Panzeri est apparu comme une figure centrale dans l’enquête sur la corruption qui a choqué l’establishment bruxellois en décembre, lorsque la police belge a perquisitionné les locaux du Parlement européen et saisi plus de 1,5 million d’euros en espèces chez Panzeri et deux autres suspects.
Les procureurs pensent que le Qatar a utilisé Panzeri et son réseau pour améliorer son image à Bruxelles avant la Coupe du monde de la Fifa. Mais l’Italien de 67 ans n’était pas novice dans le domaine : les enquêteurs soupçonnent qu’il recevait des pots-de-vin et des cadeaux de la part de responsables marocains depuis plus de dix ans en échange d’une influence sur la politique de l’UE.
Jusqu’en 2019, lorsqu’il n’a pas réussi à se faire réélire au Parlement européen, Panzeri était la personne de référence de l’institution pour les relations UE-Maroc, un défenseur des droits de l’homme et un visiteur fréquent de La Mamounia, le luxueux complexe de Marrakech qui a autrefois accueilli Winston Churchill.

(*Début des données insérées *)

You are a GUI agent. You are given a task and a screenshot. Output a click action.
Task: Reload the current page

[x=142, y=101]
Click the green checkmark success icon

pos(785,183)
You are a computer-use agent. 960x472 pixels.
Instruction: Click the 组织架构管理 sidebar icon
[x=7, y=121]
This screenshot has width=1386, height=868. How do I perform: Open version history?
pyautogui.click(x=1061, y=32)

Selon les transcriptions de conversations sur écoute décrites au FT, la famille Panzeri a discuté de cadeaux d’Abderrahim Atmoun, ambassadeur du Maroc en Pologne. Les Panzeri ont également discuté des plans pour passer une semaine, y compris la veille du Nouvel An, à La Mamounia, aux frais de Rabat.
La femme et la fille de Panzeri sont assignées à résidence en Lombardie et attendent d’être transférées en Belgique, où il est détenu, les procureurs alléguant qu’elles étaient toutes deux au courant du système de corruption.

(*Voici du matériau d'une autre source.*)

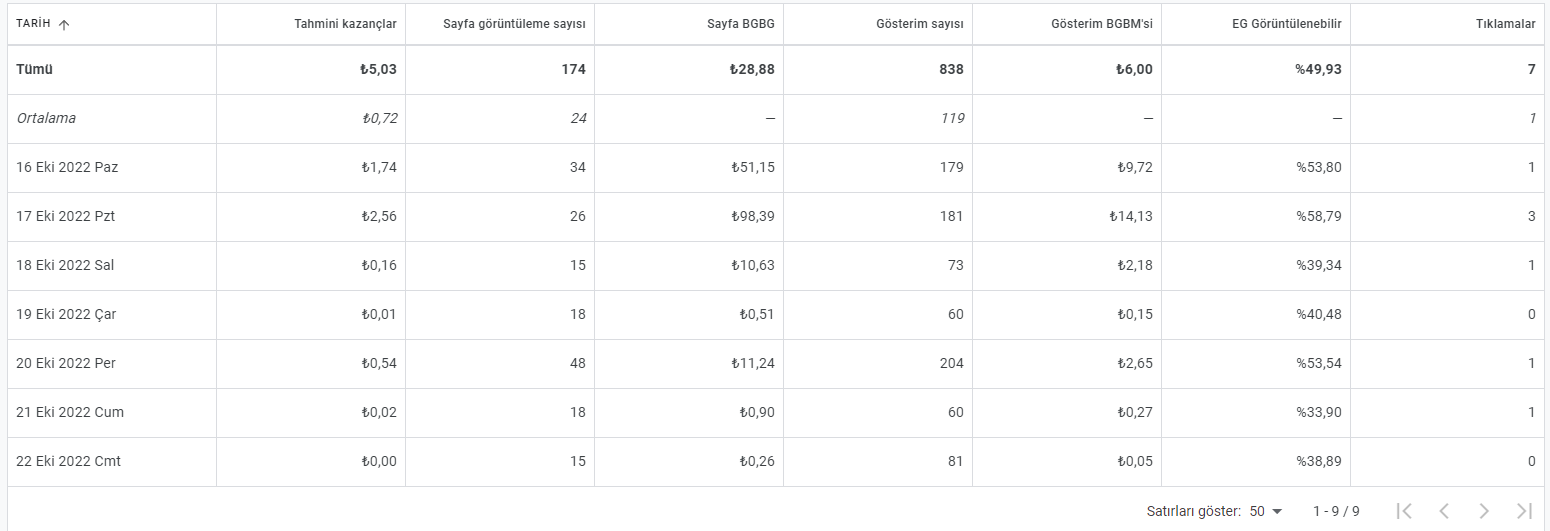Jump to last page icon
The height and width of the screenshot is (531, 1550).
pos(1524,511)
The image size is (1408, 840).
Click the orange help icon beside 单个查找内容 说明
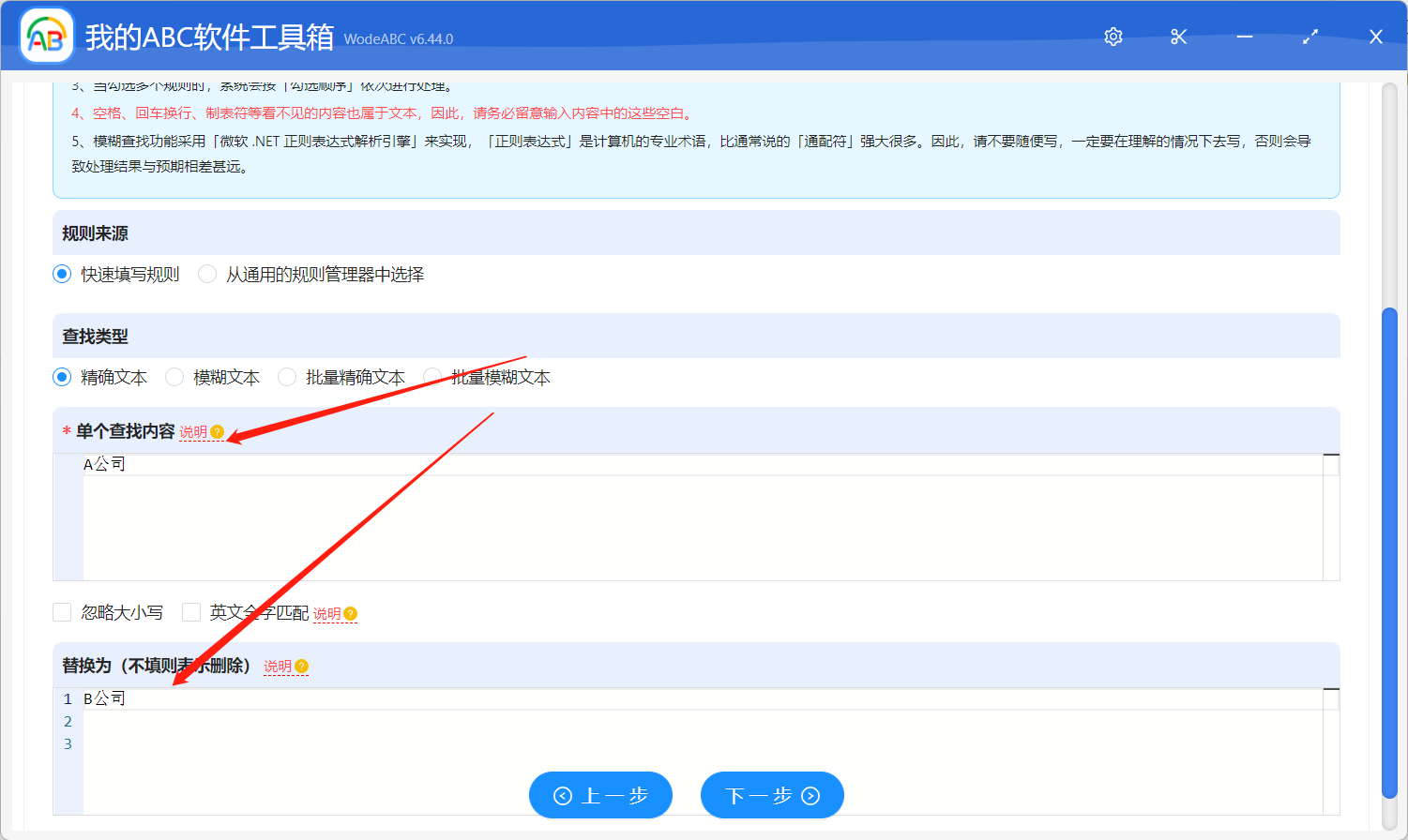tap(218, 432)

L’avocat de Panzeri a refusé de commenter cette histoire, tout comme le ministère des Affaires étrangères du Maroc. Un avocat de la femme et de la fille de Panzeri a déclaré qu’elles niaient toute faute.

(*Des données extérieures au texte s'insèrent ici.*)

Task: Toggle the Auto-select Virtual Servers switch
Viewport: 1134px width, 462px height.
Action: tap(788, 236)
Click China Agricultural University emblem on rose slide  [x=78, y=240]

Les liens de Panzeri avec les responsables marocains remontent à plus de dix ans, à l’époque où il dirigeait la délégation parlementaire UE-Maghreb. Entre 2011 et 2019, Atmoun a coprésidé un comité parlementaire mixte UE-Maroc avec Panzeri, selon les archives publiques. Il s’est également fréquemment rendu en Italie.
Les archives parlementaires montrent que Panzeri avait des opinions favorables au gouvernement marocain dès 2010, lorsqu’il a exhorté la Commission européenne à allouer plus de fonds au pays. Son dossier de vote indique également des votes positifs sur l’accord commercial UE-Maroc et l’accord sur la pêche.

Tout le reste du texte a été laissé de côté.